**HOW TO COMPLETE THIS TASK:** Output every record exactly, apart from its images.

**SUPPLIED MATERIAL:**
____

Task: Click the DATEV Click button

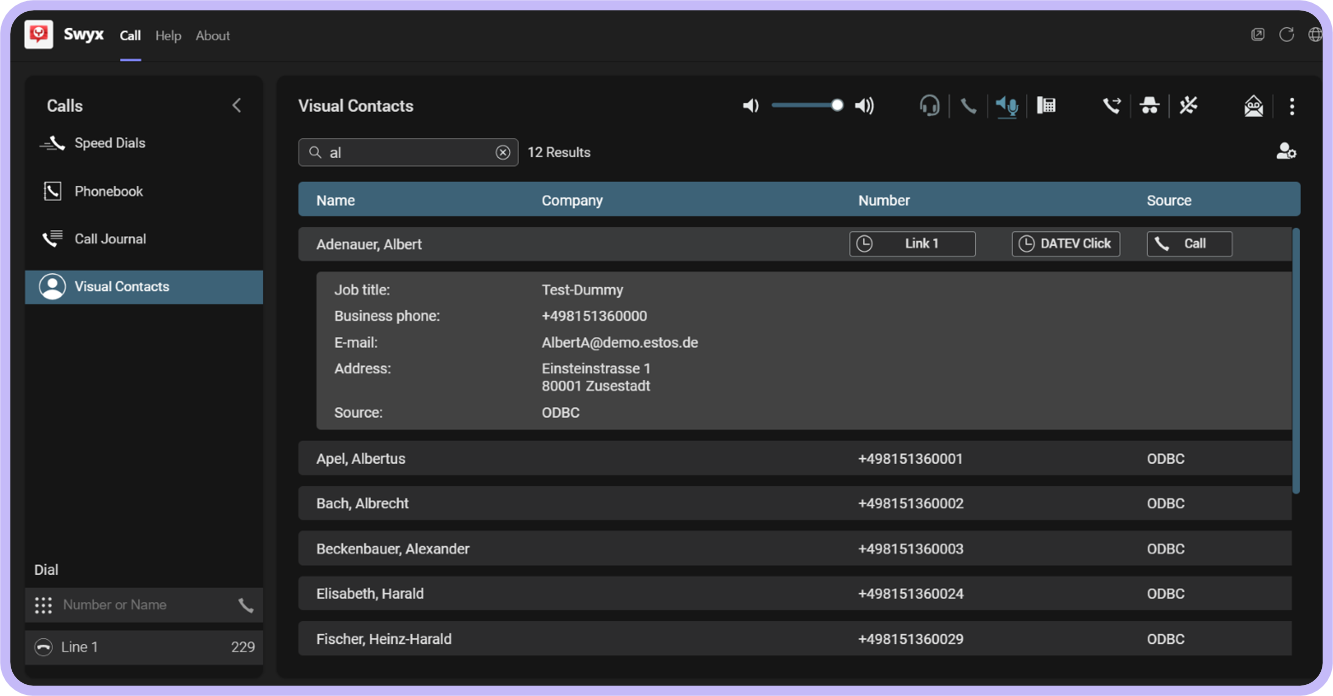Action: pyautogui.click(x=1066, y=244)
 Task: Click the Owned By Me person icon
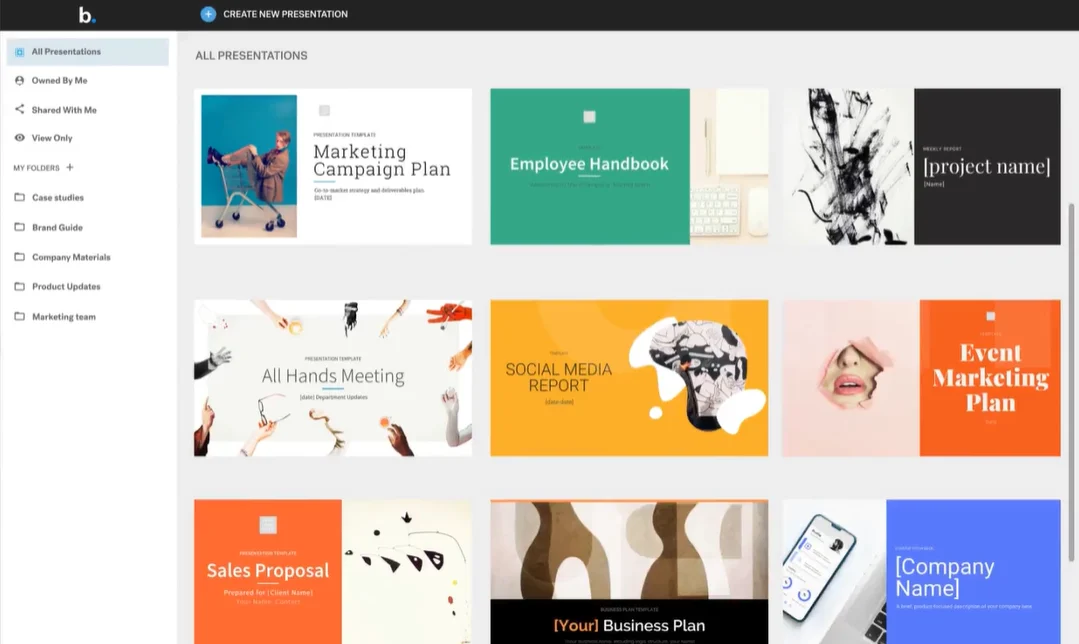[20, 80]
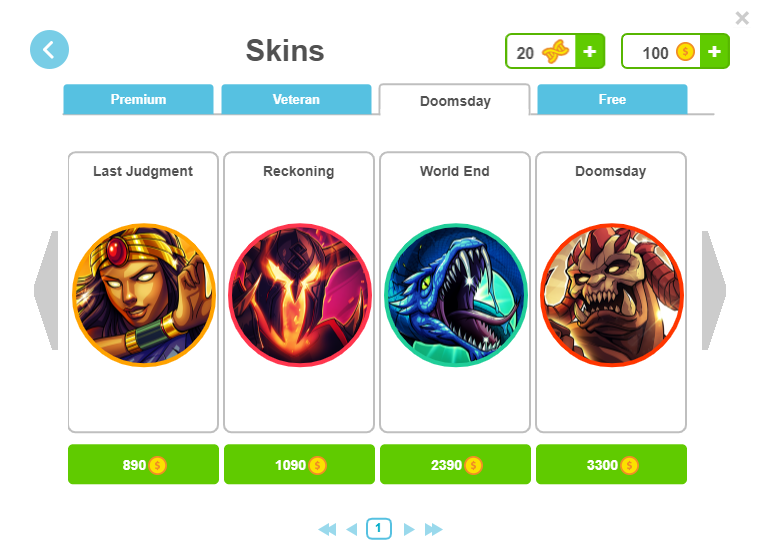
Task: Purchase Doomsday skin for 3300 coins
Action: coord(612,464)
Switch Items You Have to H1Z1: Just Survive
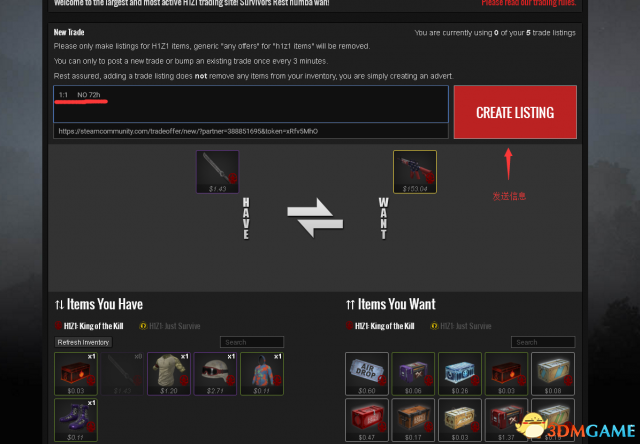This screenshot has height=444, width=640. point(170,326)
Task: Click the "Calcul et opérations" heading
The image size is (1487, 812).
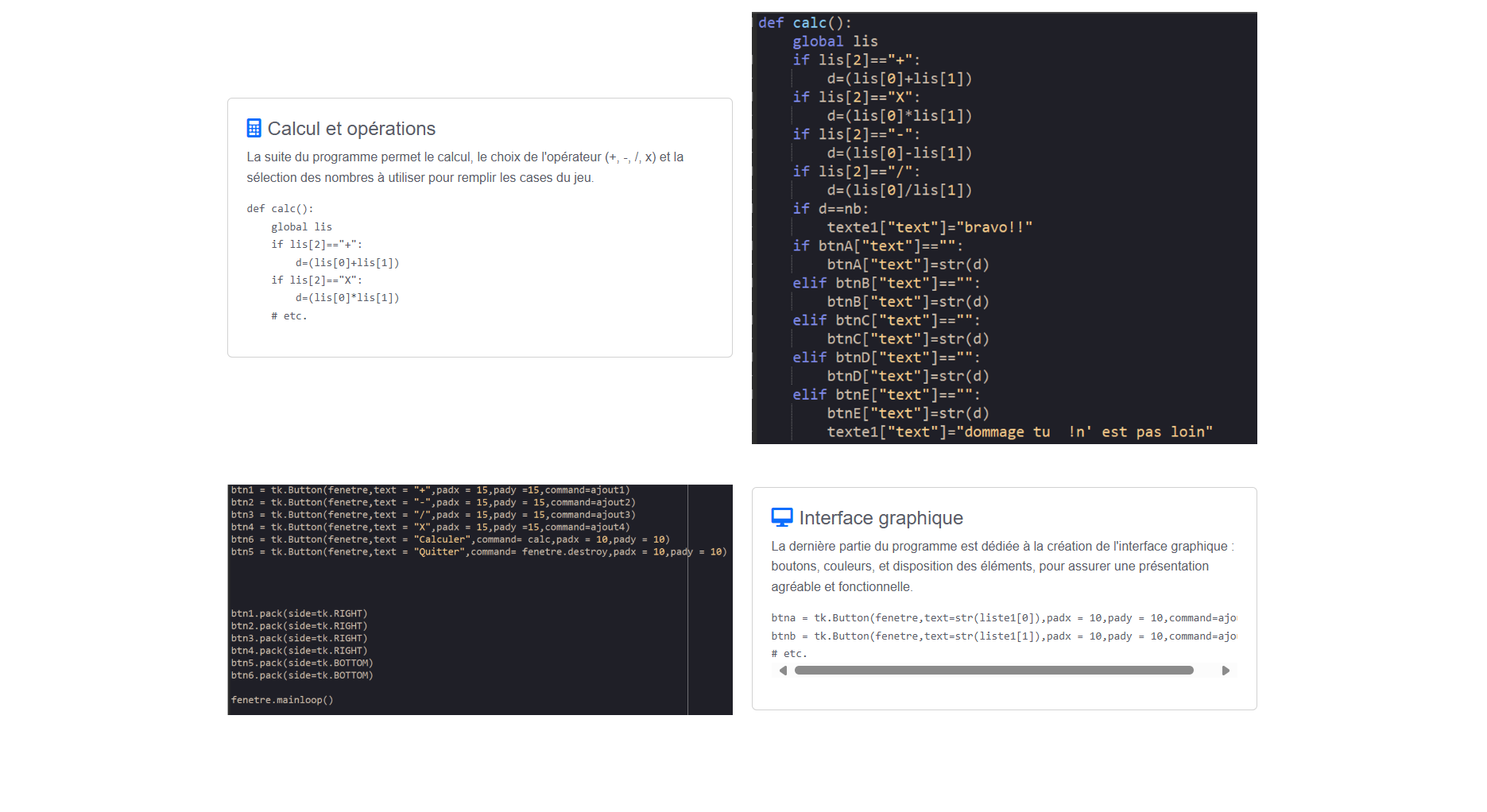Action: point(351,129)
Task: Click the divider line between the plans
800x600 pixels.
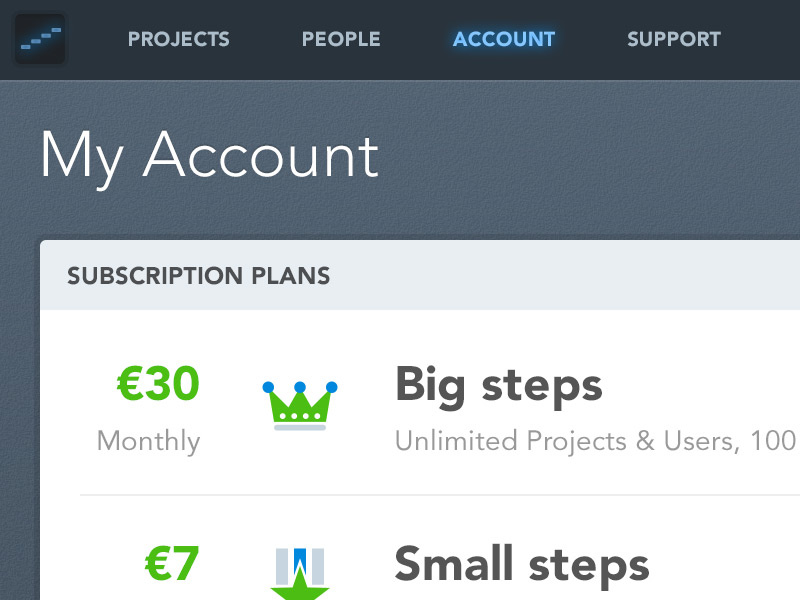Action: tap(440, 495)
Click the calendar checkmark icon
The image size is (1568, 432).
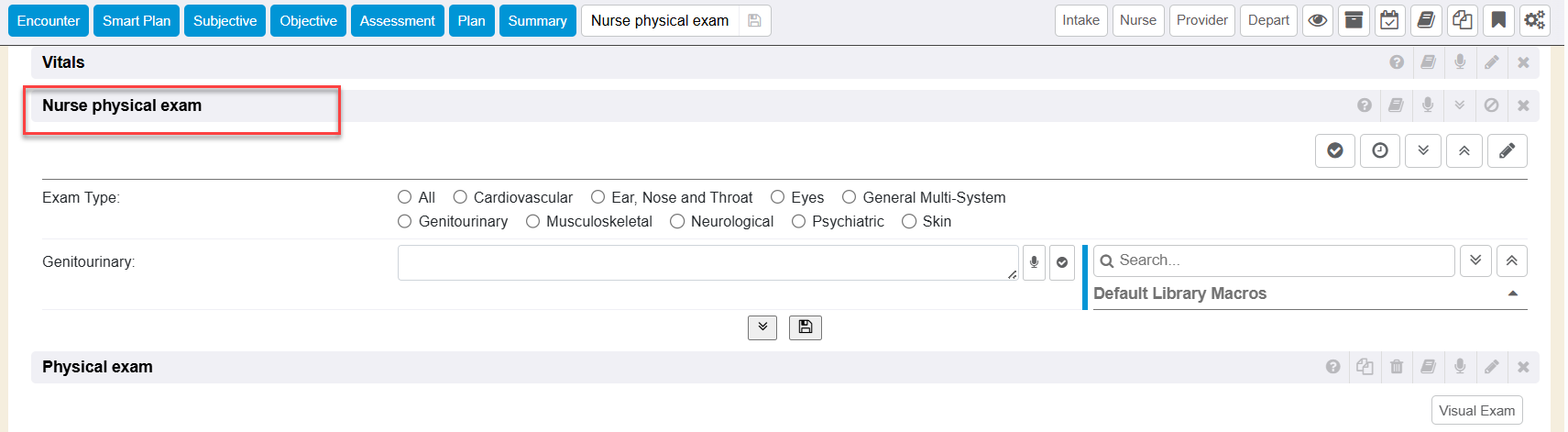click(x=1389, y=20)
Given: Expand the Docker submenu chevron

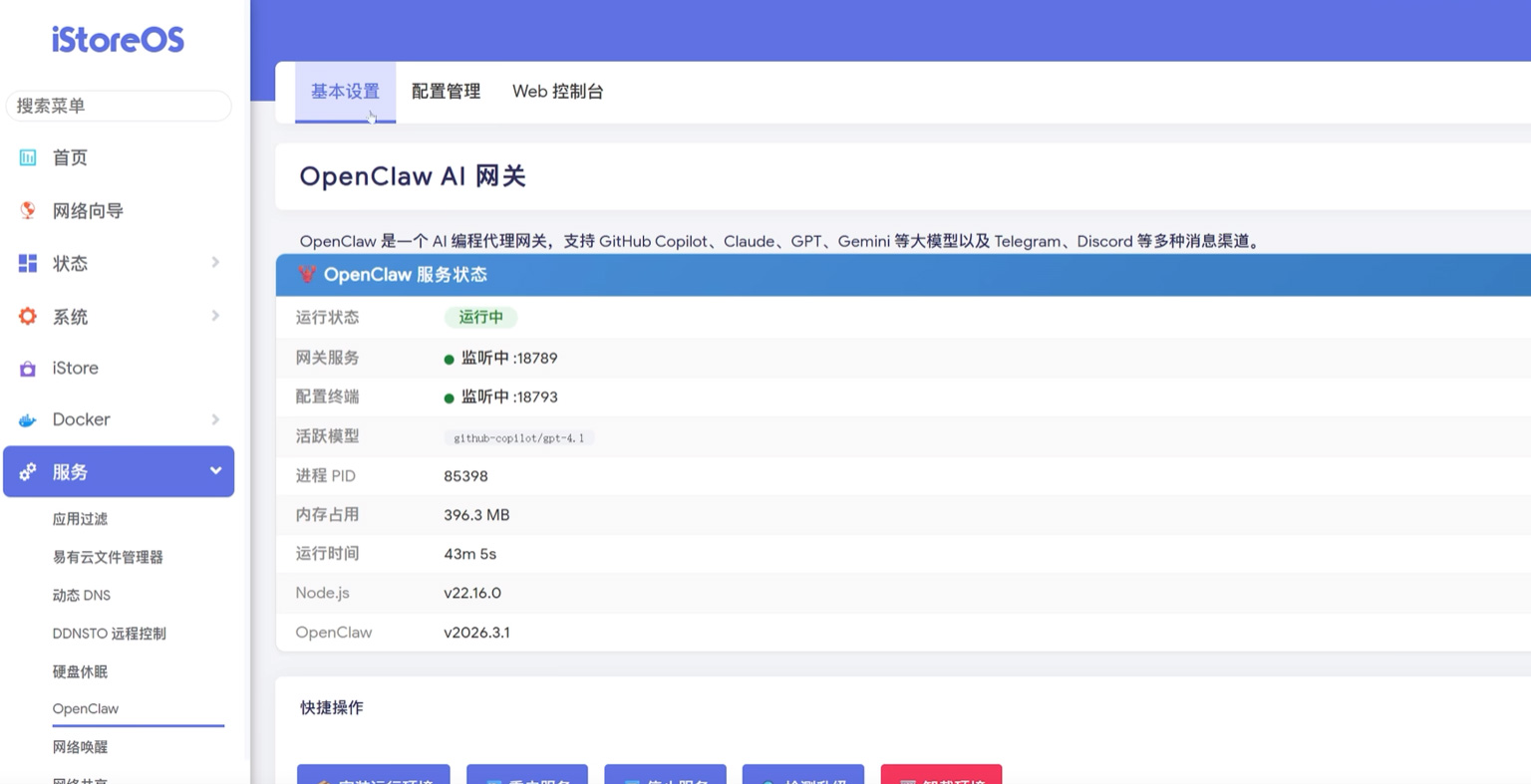Looking at the screenshot, I should [x=215, y=420].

____

**ANSWER TO THIS TASK:**
Task: Click the DATEV Click button

Action: pyautogui.click(x=1066, y=244)
 Task: Click the Owned By Me person icon
[20, 80]
Task: Purchase Doomsday skin for 3300 coins
Action: coord(612,464)
Switch Items You Have to H1Z1: Just Survive
This screenshot has height=444, width=640. point(170,326)
Task: Click the "Calcul et opérations" heading
The image size is (1487, 812).
Action: point(351,129)
Task: Click the divider line between the plans
800x600 pixels.
Action: tap(440, 495)
Click the calendar checkmark icon
The image size is (1568, 432).
click(x=1389, y=20)
Given: Expand the Docker submenu chevron

Looking at the screenshot, I should [x=215, y=420].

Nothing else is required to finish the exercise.